Many of those disappointed voters have gone to the internet to vent their frustrations, and there’s a place where many of them gather: the comments sections of JD Crowe’s cartoons.

Crowe has worked professionally as a cartoonist for more than 30 years. He draws an estimated 250 cartoons each year. In all that time–he told CBS 42, he’s never seen anything like this.

“You know, normally, Alabama politics puts the national stuff to shame,” Crowe said, while sketching a caricature of a befuddled ex-Alabama Top Cop Spencer Collier. “You know–as far as pure goofiness? And this year, they’re just trading off with each other.”

This election season, CBS42 traveled to Crowe’s office in Mobile to pick his brain about where the country and state have been–and where both could be going–all through his unique artist’s eye.

“I’m just holding a mirror to what’s really going on in this election,” Crowe said. “It’s been harder for me to draw anything more ridiculous than reality.”

Crowe was raised on a farm in Kentucky, and from an early age, his future career took shape.

“I had three things I liked to do,” he said. “I loved to draw, and when I got tired of drawing, I’d go recharge my batteries by going outside and watching pigs eat. I used to love the way they’d sound. But–if you ever watched pigs eat, there’s always one of them that starts acting ugly. I said–well since I’m out here anyway, I may as well be the pig police.”

When Crowe wasn’t drawing or slopping hogs, he’d find other ways to occupy his time.

“So the third thing I liked to do was throw things. Once those pigs started acting up, I’d rare back and start throwing at them,” Crowe said. “I don’t want to disturb your audience–but I’d aim straight for their buttock, because that made the best sound. And–I love baseball! I was a pitcher, and a pig’s butt kind of looks like a catchers mitt.”

Crowe told CBS42 News that story still applies to what he does at work on a daily basis.

“I’m still drawing. I’m watching the pigs eat–I call them politicians now–and when they get out of hand, I throw them a little zinger,” Crowe said. “On a good day, after I’ve drawn what I think is a good cartoon when it hits the stands–I like to think I can still hear those politicians…if I got them really good..just squealing off in the distance.”

Despite his larger-than-life work persona, Crowe described himself much differently away from the sketch pad.

“I’m always going to tick somebody off, and that’s good,” Crowe said. “I like that. Now in person, in my personal life–I’m a very non-confrontational person. I’m just like–everybody just get along, okay?”

When asked how he can explain how he balances that non-confrontational trait with what he does for a living, Crowe shrugged.

“I’m not a cheerleader,” Crowe said “I want to say, I see the way you’re doing it, but take a look at it this way.”

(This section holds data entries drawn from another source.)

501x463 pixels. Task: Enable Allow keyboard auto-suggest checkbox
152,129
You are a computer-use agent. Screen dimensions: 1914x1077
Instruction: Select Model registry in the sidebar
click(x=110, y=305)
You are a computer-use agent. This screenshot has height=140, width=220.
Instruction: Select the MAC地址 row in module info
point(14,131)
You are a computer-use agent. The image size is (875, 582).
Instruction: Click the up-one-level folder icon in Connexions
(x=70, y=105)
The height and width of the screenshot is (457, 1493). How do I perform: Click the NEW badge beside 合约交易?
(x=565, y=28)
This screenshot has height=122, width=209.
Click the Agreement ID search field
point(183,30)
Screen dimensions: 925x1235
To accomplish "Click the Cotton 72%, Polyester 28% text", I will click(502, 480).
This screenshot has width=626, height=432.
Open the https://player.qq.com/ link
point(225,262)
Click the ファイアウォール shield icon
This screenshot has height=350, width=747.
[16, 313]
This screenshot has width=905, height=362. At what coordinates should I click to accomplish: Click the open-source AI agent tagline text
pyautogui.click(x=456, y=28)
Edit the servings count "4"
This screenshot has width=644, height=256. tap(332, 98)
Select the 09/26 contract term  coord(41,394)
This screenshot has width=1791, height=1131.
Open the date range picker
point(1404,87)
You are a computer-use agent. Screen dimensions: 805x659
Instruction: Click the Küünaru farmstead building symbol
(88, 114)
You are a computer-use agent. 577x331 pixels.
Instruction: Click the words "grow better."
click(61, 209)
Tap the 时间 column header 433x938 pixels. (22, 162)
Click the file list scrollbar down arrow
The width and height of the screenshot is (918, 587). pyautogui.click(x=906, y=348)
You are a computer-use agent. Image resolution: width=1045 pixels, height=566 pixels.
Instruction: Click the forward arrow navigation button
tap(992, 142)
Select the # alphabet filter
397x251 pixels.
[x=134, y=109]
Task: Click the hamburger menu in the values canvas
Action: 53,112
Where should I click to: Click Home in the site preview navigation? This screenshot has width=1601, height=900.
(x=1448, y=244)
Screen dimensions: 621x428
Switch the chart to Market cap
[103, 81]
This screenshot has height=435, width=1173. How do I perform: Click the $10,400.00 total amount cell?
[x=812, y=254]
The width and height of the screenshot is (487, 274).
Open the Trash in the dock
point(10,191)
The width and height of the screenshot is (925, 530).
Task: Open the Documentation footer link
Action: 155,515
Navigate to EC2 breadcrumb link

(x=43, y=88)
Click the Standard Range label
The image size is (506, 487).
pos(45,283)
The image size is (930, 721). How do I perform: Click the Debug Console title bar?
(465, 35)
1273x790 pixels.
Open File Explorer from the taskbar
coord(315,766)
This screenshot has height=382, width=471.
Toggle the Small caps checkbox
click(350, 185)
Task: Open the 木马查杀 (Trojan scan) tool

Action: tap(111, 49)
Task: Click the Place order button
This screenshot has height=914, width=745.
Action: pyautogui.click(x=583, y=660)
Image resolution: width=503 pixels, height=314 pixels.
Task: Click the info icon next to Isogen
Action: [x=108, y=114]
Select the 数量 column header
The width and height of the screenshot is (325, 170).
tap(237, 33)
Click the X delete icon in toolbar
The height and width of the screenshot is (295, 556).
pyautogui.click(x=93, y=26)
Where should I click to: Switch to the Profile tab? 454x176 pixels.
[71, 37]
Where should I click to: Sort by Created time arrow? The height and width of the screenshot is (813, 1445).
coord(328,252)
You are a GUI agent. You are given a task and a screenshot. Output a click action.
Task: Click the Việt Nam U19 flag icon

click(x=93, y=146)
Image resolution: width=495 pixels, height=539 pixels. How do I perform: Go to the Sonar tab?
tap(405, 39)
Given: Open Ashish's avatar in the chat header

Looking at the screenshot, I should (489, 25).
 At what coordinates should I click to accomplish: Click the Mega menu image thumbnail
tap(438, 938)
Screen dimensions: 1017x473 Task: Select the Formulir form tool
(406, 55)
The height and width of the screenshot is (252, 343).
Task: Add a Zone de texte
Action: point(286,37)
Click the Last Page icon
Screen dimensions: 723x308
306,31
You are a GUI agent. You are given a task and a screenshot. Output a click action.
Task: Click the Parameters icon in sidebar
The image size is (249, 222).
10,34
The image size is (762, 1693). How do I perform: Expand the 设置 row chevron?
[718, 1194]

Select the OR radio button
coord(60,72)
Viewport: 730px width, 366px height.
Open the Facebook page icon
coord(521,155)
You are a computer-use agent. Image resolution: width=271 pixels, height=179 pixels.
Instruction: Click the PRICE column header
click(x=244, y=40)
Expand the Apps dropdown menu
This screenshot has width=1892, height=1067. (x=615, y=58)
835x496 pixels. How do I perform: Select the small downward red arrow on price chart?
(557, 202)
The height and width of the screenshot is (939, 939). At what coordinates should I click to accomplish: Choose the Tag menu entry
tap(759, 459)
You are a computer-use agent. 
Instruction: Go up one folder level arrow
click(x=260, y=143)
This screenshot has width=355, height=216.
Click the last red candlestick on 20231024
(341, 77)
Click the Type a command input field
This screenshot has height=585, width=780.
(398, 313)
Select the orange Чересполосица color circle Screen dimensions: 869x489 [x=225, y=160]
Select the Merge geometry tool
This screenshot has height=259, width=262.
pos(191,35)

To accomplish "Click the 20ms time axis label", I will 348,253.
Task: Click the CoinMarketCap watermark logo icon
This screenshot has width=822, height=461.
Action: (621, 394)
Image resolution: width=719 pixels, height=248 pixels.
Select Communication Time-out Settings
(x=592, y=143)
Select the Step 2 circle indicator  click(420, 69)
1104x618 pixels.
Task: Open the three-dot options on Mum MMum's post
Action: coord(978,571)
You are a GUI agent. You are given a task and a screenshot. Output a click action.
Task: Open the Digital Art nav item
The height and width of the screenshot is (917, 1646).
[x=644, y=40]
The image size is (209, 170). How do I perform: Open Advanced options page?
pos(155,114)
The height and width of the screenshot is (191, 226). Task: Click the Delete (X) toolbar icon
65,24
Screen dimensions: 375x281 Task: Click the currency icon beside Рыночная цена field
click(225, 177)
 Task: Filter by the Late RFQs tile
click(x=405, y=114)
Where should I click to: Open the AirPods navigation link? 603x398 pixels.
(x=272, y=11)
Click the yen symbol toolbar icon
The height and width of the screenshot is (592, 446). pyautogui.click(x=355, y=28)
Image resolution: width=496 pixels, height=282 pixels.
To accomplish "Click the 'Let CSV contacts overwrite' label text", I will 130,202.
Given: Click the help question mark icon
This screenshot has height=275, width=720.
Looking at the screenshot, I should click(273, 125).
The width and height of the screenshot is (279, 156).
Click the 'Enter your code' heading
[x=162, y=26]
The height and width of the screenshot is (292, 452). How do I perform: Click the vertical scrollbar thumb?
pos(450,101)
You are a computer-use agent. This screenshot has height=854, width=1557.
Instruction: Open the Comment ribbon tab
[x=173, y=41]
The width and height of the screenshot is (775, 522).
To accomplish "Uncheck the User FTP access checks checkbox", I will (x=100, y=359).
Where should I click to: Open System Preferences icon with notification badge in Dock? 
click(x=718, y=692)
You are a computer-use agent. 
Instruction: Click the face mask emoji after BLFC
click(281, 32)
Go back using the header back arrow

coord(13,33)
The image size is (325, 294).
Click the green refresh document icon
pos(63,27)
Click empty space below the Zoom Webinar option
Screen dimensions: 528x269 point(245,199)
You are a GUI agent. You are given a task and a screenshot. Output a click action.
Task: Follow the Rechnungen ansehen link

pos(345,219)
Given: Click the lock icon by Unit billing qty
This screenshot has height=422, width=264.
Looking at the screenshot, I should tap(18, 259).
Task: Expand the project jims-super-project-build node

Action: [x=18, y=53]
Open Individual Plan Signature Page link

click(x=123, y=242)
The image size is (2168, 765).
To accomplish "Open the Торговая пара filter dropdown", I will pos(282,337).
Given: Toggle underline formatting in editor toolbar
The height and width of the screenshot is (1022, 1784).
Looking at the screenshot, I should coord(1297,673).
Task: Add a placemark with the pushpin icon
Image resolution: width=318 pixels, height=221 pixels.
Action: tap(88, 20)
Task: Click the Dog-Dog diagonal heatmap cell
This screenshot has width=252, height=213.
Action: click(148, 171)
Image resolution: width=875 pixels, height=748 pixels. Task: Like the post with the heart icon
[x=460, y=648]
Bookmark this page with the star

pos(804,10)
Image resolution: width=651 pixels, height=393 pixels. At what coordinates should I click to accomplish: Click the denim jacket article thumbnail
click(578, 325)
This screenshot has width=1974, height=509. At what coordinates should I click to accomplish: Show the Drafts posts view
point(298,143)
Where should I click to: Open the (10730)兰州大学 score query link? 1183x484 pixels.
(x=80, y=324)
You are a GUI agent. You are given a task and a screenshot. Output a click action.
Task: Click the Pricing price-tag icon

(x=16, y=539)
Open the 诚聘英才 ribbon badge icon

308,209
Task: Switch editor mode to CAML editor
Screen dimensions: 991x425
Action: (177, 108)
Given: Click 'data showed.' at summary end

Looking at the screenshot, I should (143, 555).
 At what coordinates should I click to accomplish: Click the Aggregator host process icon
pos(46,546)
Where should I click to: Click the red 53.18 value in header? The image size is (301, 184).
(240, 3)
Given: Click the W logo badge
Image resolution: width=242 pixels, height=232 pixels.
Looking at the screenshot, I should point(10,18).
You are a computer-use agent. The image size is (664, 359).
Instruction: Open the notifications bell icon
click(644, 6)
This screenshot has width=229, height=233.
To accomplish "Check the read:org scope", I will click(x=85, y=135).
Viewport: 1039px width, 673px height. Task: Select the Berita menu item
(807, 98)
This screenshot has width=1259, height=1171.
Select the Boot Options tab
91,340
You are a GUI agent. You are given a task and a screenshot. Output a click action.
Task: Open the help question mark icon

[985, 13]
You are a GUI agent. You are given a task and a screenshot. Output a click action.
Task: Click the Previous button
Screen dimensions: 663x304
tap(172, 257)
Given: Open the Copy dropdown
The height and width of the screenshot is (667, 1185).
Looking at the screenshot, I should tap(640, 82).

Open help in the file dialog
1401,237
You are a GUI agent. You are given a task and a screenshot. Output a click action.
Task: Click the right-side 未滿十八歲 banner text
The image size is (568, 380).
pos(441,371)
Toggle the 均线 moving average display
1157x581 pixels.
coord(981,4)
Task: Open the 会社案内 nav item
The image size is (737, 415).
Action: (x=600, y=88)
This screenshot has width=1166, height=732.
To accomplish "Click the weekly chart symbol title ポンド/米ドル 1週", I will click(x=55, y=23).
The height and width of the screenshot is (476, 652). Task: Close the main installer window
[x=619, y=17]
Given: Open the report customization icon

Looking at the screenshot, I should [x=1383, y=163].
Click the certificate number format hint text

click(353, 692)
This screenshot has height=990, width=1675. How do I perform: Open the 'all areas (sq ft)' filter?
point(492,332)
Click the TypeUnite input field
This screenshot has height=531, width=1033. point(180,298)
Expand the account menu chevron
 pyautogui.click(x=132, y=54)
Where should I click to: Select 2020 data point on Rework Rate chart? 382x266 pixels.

Crowe also doesn’t strive to be fair and balanced with his cartoons. He describes himself as a ‘middle of the road guy’ and he just sketches ‘where the gold is’.

“There have been times where I just didn’t care for anyone running,” Crowe said as he laughed, “and my default position is to vote for the funniest-looking character.”

Crowe said he hopes his cartoons start conversations. He also hopes to share humor, sorrow, and frustration with his readers.

“As soon as I push publish, I’m going to start getting reaction,” Crowe said. “I’m going to find out pretty quick if I’ve stepped on a few toes or just how great the cartoon is, how mean it is, or how funny it is–or if I’ve just laid a brick.”

He’s had a lot of material to chose from this year: from the Governor’s heavily rumored affair–to Mike Hubbard’s conviction, and all the way to Hillary Clinton and Donald Trump.

“I mean, I need some Donald Trump octopus arms so I can draw everything at the same time!” Crowe joked.

However, despite how fruitful the election cycle has been for artistic inspiration, Crowe said he’s counting down the days.

“I’ve never been so anxious for an election to be over with, and this is my livelihood!” Crowe said. “I’m getting a lot of drawings out of it–but I’m just kind of sick of the meanness that’s out there.”

Crowe acknowledged–cartooning is generally a negative art form. However, he’s found an unexpected way to decompress from it all: taking photos of the Fairhope sunsets. You can see those pictures on his Facebook page.

Crowe also knows that he could be among the last of the cartoonists. He said there are only about 50 staff cartoonists still working in the country–evening out to about one per state. For Alabama, he’s it.

“Which is crazy!” Crowe exclaimed. “Every politician needs three or four cartoonists following them around and they’d all stay busy!”